▸ **Text section**:
2007-01-06 05:09:26 · 3 answers · asked by va301 1 in Business & Finance Personal Finance

3 answers

My understanding is the 750 is in your name. If that's the case you'd need to cash it out and pay the taxes and penalties. On 750 it won't be much. So do it. Giving your daughter a head start is a good idea and the Roth is just about the best investment vehicle ever.

2007-01-06 06:10:06 · answer #1 · answered by Big R 6 · 0 0

You can only do it if you cash out and gift the money to your daughter. However, she cannot put it in her Roth unless she has at least that much in income.

If you decide to go ahead, you will have to cash out your IRA. Since it's a Roth, if you've had the account for at least five tax years, you won't have to pay tax on the money. However, if you're younger than 59 1/2, you will probably have to pay a 10% penalty ($75). Then, assuming your daughter already has a Roth and has more income than the amount you want to give her, you can "gift" the money by depositing the money to her Roth.

Assuming 7% return, the $675 will be worth about $10,000 in 40 years (after 40 years of inflation, that's not much.)

One warning: most mutual fund investments require $1000+ as a minimum initial investment in Roth IRAs. Subsequent investments in the same fund can be smaller (often as low as $50).

If you want to get more creative, you might be able to avoid the fee by using the money for your daughter's college expenses. She can take the same amount from her income and deposit it in her Roth. Check out the IRS distribution topic on their web site: http://www.irs.gov/taxtopics/tc558.html

2007-01-06 09:56:46 · answer #2 · answered by kykdidge 2 · 0 0

Not really. The only way you can give an IRA to somebody else is after you die.

I know it is important to start saving at a young age, however, $750 probably is not going to make a big difference in her retirement. And if she has very little income, she may one day see that she is hard up for cash and decide to dip into it (without realizing the tax implications of doing so). That kind of ruins the entire purpose of what you are trying to do.

▸ **Dataset rows**:
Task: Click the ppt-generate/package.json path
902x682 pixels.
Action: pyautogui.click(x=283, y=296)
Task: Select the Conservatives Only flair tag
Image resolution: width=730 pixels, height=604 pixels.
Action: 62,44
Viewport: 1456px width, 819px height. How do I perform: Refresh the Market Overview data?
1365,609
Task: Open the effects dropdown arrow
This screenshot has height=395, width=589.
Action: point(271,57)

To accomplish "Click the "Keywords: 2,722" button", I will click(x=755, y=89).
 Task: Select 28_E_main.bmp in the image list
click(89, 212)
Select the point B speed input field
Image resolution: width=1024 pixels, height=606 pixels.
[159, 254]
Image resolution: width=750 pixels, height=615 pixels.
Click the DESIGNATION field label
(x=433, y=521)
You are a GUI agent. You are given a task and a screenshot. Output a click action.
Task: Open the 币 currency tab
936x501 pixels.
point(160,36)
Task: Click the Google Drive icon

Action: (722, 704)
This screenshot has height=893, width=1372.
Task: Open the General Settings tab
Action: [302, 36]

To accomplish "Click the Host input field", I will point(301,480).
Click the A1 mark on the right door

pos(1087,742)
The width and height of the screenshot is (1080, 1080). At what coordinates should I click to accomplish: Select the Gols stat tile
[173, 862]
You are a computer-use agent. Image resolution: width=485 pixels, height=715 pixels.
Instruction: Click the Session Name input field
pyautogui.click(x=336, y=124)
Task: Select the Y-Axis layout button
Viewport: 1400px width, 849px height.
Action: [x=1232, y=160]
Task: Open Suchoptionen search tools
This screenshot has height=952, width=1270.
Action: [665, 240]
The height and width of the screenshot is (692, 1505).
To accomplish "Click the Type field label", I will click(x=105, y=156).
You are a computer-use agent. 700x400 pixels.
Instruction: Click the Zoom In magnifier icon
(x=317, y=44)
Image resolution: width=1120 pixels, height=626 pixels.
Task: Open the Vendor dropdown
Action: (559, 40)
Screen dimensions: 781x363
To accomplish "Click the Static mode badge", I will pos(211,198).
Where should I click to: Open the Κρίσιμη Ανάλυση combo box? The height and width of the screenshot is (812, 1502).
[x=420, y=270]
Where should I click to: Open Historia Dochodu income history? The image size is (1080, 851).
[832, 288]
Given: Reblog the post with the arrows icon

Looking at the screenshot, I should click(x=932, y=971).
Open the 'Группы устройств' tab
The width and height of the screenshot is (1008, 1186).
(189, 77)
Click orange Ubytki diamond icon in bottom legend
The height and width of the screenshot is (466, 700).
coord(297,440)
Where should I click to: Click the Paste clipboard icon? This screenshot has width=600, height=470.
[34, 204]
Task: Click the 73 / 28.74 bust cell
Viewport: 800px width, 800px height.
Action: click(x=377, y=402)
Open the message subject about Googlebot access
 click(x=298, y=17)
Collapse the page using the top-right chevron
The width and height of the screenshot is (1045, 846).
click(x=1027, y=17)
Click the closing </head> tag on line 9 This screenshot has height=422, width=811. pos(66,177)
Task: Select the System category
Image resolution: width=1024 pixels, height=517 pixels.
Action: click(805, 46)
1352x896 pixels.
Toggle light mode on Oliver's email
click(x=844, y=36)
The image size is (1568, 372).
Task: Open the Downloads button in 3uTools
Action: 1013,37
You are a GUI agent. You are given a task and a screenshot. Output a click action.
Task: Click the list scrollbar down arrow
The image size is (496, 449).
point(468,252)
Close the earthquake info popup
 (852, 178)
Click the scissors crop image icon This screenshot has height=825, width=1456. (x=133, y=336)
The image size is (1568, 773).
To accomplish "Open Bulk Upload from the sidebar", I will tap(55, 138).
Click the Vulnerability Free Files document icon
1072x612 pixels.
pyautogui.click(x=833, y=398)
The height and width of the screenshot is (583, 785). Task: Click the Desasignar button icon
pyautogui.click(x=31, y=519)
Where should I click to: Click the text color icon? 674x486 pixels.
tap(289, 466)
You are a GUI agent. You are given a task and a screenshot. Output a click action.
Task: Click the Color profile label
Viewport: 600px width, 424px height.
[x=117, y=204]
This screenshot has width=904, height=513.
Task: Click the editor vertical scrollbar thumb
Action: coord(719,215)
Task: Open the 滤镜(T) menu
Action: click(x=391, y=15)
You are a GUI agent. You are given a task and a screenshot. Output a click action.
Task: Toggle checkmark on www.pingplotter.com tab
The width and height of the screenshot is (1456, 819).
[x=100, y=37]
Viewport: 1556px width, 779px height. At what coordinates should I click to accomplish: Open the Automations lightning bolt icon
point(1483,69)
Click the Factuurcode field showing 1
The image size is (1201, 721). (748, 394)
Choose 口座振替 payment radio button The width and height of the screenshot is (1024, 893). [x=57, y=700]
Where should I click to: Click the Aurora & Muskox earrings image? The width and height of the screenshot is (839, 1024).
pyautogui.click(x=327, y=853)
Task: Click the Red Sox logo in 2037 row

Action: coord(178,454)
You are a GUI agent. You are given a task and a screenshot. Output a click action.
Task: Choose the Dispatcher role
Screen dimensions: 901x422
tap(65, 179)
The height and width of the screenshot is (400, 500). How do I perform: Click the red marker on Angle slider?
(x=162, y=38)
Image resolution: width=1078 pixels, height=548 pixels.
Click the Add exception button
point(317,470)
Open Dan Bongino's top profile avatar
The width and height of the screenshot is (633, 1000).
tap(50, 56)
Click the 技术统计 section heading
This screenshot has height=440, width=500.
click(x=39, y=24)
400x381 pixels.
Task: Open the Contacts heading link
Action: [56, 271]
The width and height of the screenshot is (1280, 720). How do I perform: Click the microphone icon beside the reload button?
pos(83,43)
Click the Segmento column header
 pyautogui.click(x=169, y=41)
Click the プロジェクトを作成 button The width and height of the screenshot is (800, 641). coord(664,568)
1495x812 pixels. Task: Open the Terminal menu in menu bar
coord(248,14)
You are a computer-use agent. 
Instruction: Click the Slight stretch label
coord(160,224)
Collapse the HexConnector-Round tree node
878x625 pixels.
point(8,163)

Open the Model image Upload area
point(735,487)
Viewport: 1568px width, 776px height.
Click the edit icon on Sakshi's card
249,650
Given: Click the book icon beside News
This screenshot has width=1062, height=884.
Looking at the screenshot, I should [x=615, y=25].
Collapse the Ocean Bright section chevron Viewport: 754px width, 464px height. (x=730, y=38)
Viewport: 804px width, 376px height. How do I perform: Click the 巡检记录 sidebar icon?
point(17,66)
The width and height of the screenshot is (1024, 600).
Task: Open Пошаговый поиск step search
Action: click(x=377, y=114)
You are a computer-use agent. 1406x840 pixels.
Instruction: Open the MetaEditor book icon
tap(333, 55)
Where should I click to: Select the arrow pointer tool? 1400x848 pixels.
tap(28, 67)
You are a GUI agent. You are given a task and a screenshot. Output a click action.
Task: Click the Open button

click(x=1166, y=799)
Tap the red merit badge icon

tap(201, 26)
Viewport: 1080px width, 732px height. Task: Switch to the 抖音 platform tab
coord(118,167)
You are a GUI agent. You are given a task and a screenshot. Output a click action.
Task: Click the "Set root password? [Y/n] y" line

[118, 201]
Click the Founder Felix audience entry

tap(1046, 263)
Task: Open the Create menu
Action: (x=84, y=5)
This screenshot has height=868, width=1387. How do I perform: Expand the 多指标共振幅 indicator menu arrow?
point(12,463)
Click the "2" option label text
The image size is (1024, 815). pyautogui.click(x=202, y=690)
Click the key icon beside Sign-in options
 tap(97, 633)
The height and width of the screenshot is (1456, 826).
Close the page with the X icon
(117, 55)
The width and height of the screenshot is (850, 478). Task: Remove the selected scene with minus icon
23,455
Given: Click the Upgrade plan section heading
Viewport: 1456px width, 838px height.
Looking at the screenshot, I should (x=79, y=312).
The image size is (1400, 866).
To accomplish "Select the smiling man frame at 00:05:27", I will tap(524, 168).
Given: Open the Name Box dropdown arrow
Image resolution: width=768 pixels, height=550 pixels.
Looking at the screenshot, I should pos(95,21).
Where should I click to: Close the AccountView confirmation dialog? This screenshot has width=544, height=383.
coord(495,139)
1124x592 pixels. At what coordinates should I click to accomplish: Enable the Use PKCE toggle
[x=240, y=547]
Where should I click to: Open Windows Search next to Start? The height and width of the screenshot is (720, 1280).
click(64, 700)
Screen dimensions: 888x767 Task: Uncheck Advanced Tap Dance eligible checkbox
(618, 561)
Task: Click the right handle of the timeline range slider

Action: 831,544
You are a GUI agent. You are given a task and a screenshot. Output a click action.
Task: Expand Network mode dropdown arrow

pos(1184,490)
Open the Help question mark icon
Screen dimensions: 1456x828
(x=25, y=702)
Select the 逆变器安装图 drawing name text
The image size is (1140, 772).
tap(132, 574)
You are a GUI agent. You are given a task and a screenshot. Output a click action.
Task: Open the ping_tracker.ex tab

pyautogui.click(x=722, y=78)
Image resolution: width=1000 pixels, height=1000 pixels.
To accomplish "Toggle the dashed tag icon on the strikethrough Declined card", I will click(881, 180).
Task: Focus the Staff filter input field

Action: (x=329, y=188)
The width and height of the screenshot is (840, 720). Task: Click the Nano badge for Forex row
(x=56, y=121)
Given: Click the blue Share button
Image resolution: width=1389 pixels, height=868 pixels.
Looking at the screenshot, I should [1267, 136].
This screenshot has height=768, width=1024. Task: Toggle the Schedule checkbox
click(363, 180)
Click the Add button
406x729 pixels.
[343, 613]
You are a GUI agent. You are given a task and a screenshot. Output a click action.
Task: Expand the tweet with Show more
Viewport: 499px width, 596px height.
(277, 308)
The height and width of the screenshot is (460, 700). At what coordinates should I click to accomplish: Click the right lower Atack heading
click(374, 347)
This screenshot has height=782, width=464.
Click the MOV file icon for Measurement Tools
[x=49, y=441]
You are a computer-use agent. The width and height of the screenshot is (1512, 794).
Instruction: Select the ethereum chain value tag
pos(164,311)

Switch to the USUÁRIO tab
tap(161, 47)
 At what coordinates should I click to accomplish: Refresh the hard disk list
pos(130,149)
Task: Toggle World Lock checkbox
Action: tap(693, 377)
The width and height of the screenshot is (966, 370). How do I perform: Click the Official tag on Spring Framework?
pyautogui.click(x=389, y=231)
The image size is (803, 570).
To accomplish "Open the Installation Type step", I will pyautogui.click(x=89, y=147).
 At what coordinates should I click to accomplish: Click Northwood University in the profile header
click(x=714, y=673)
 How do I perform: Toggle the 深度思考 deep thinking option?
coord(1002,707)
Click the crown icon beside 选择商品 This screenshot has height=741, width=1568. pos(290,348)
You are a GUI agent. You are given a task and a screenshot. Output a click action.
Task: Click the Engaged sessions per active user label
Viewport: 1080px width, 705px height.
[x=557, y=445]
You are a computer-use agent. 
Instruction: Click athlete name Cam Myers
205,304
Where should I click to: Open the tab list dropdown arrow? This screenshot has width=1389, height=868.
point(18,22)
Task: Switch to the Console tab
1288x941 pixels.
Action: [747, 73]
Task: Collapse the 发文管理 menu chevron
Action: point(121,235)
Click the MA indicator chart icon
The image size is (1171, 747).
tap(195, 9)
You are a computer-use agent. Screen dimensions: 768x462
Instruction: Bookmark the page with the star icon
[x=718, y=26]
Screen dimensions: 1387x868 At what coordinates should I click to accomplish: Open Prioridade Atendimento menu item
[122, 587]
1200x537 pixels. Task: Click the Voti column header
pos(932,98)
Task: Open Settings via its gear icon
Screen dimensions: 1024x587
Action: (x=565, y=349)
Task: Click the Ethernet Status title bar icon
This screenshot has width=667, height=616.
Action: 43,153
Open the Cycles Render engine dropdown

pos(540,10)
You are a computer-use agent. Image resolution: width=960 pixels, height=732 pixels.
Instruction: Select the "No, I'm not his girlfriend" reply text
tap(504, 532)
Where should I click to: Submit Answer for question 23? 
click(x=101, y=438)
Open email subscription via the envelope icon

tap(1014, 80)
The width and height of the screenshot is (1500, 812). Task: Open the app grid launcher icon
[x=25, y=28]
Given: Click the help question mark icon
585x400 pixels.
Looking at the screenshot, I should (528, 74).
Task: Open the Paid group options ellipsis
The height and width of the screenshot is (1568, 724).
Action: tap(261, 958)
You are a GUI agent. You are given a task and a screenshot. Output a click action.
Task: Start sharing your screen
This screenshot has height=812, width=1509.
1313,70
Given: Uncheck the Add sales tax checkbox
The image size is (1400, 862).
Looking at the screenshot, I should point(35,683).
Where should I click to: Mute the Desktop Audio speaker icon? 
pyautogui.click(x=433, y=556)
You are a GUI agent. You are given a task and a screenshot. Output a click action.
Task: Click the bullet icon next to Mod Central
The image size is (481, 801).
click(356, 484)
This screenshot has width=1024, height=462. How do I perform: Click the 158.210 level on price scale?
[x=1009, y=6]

▸ **Short exercise**:
Answer these from the Roth IRA discussion:
(a) What dollar penalty does the second answer say will probably apply to someone younger than 59 1/2?
(b) What minimum initial investment do most mutual fund investments in Roth IRAs require?
(c) According to the third answer, when is the only time an IRA can be given to somebody else?

▸ **Exercise result**:
(a) $75, a 10% penalty.
(b) $1000 or more.
(c) After the owner dies.